Katie VanderKoois is a young Scoliosis Advocate, who was diagnosed with Idopathic Scoliosis at the age of six. Now as a college student majoring in Music Education, Katie is a blogger, and is a member of forums to help inform others about brace treatment and surgeries to treat Scoliosis and offer support.
Idopathic means that there is no known cause and Scoliosis means abnormal curvatures to the spine. Katie has two curves. When she complained to her parents that her back hurt, she had MRI’s and Xrays done which showed one 18 degree curve. At 10 years old, when a checkup revealed that she had two curves and they progressed to about 23 and 27, her doctor decided to brace . She wore 5 Boston back braces in about a 6 year period. A Boston brace is made of plastic that extends from under the arm pit to just below the hips.
Unfortunately, the braces didn’t help improve the curves, instead they worsened – to 52 degrees and 57 degrees. Now, she was in the serious range and started to have difficulty breathing and back pain on a daily basis.
So on November 17, 2009, I had two 18 inch titanium rods screwed into my spine with 18 screws. The surgery took about 7 hours, and my surgeon also fixed my flat back syndrome. That’s when your lower back has no inward curve. So he reduced two curves, and gave me another one. While spending about a week at Shriners Children’s Hospital, I had to learn to do almost everything all over again—how to walk, stand up, hold things, sit down– basically how to move. And now I am left with perfect posture and an awesome 18 inch scar, also called “the Big Zipper”.
According to Katie, Scoliosis make your body asymmetrical. This can cause:
- Your hips and shoulders become uneven
- Your ribs to twist, making one side stick out
- One side of your chest may cave in
- One shoulder blade may protrudes out, which causes that shoulder to roll forward
- Rib humps, where one side of your back has a hump
- And other medical problems
Katie’s family has been and still are her main support system. Although she feels that her my parents were very protective, which she didn’t always like, she realizes that they meant the best and is thankful now. She also has her faith:
I am a Christian. I believe that God created this world, that we are sinners, and that because of that sin, we deserve to go to hell when we die. But I also know that God sent His only Son, Jesus Christ, to come to earth, live a perfect life, and die for our sins so that we can be right with God and live with Him forever in heaven someday. And the great news about it all is that Jesus rose from the dead, and I serve a living God! He is the ONLY reason I have gotten through what I have. It has not been easy, but He gives me such hope and joy that only He can give. And knowing that He created me for a reason, including my scoliosis, makes me so thankful for it. He is in control and does only what is best for me. If He has the power to save me from the punishment of my sin, I know He has the power to get me through any temporary trial here on earth.
Now she makes use of the internet for support and to help others. She’s a member of join WEGO Health, Daily Strength, and the National Scoliosis Foundation Forum. The NSFF has been very helpful because the members all have Scoliosis and either have gone through or are going through very similar situations. On her blog, Brace YourSelf, Katie writes about Scoliosis, her own experience with it, including how she is dealing with it emotionally.

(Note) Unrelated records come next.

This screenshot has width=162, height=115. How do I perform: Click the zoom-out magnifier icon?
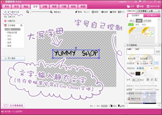pos(27,12)
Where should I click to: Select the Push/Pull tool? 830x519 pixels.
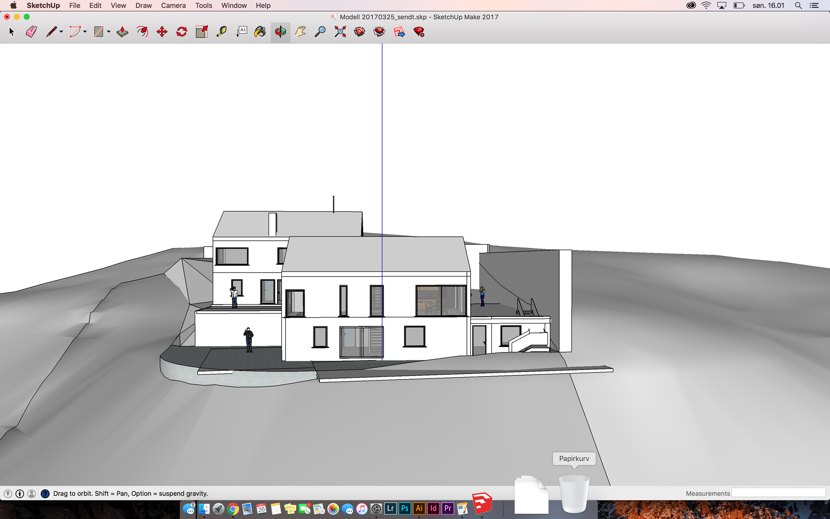122,32
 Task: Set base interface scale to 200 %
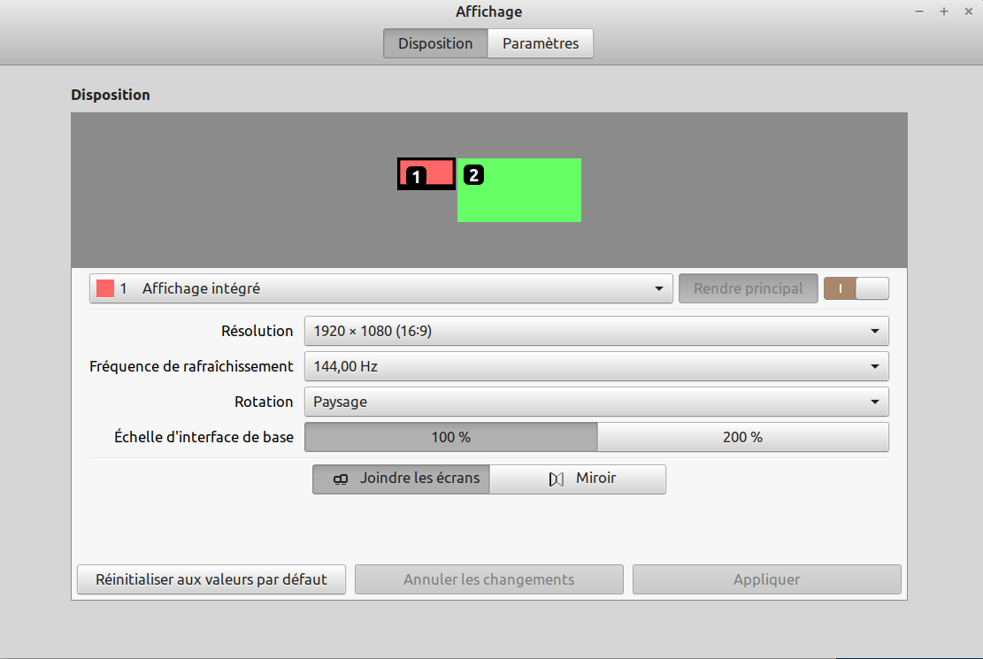pos(742,437)
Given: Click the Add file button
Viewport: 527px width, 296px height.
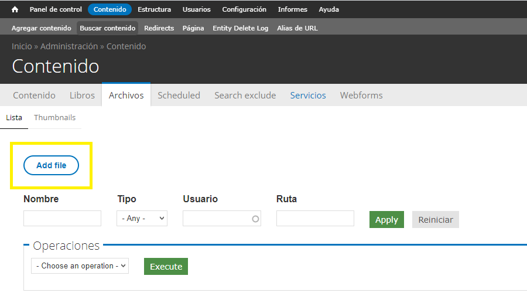Looking at the screenshot, I should tap(52, 165).

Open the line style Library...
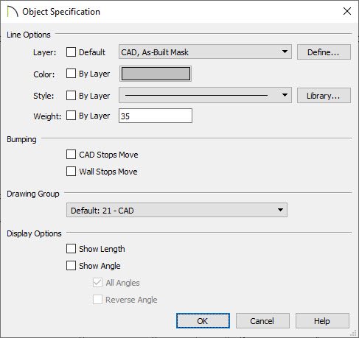point(324,96)
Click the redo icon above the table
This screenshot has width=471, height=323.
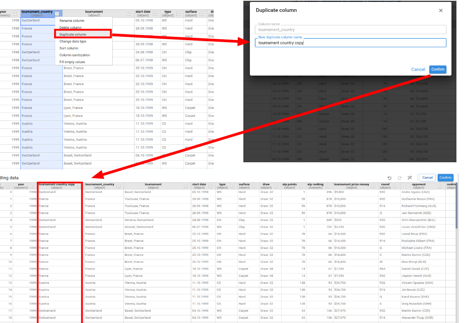(x=399, y=178)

Katie is doing well as a college student even with her practicing and playing the piano and clarinet. She doesn’t hurt much, but if she overdoes it, she knows it. She also works at the music library on campus and is thankful that she is able to shelve books and sit at her desk. Heavy lifting is not allowed and working outside can cause her pain. Even if she isn’t hurting, I she must be careful to avoid the the rods in her back from breaking. She cannot bend her back, so things we take for granted like putting on nylons, painting my toenails, etc. are difficult.
The chairs in hair salons and the seats on airplanes cause her problems because her back doesn’t fit into them, so she is often sore after getting a haircut and taking a flight. But, Katie’s positive outlook allows her to look at what she is able to do and focus on that. She’s also learned to make adjustments for not being able to bend her back. And meeting new people who have been affected by Scoliosis has made her life more positive. And she’s never given up on playing volleyball, even when it became difficult to breathe. Almost 2 years post-op and she’s back as an outside hitter again! It’s definitely different, and a little harder because of her restricted movement, but she’s having fun!
Scoliosis hasn’t stopped Katie from making plans for her future. She’d like to be a school music teacher (general music teacher, band/choir director, etc.), have a piano studio, and teach woodwind instrumental lessons and become a volleyball coach. She wants to give back to the Ronald McDonald House, where her parents stayed during her surgeries (at no charge) through charity events, such as a concert and a volleyball tournament.
Katie’s beautiful video gives others with Scoliosis strength to get through the tough times:
Kaite VanderKooi is an advocate for people with scoliosis. She’s worn back braces for almost 6 years and went through spinal fusion surgery at the young age of 17. Her knowledge, positive outlook and willingness to help others is a gift to the Scoliosis community.
This is an ongoing effort to spotlight people with chronic illness, health issues and disabilities who are making a contribution in some way despite their pain, sickness, etc.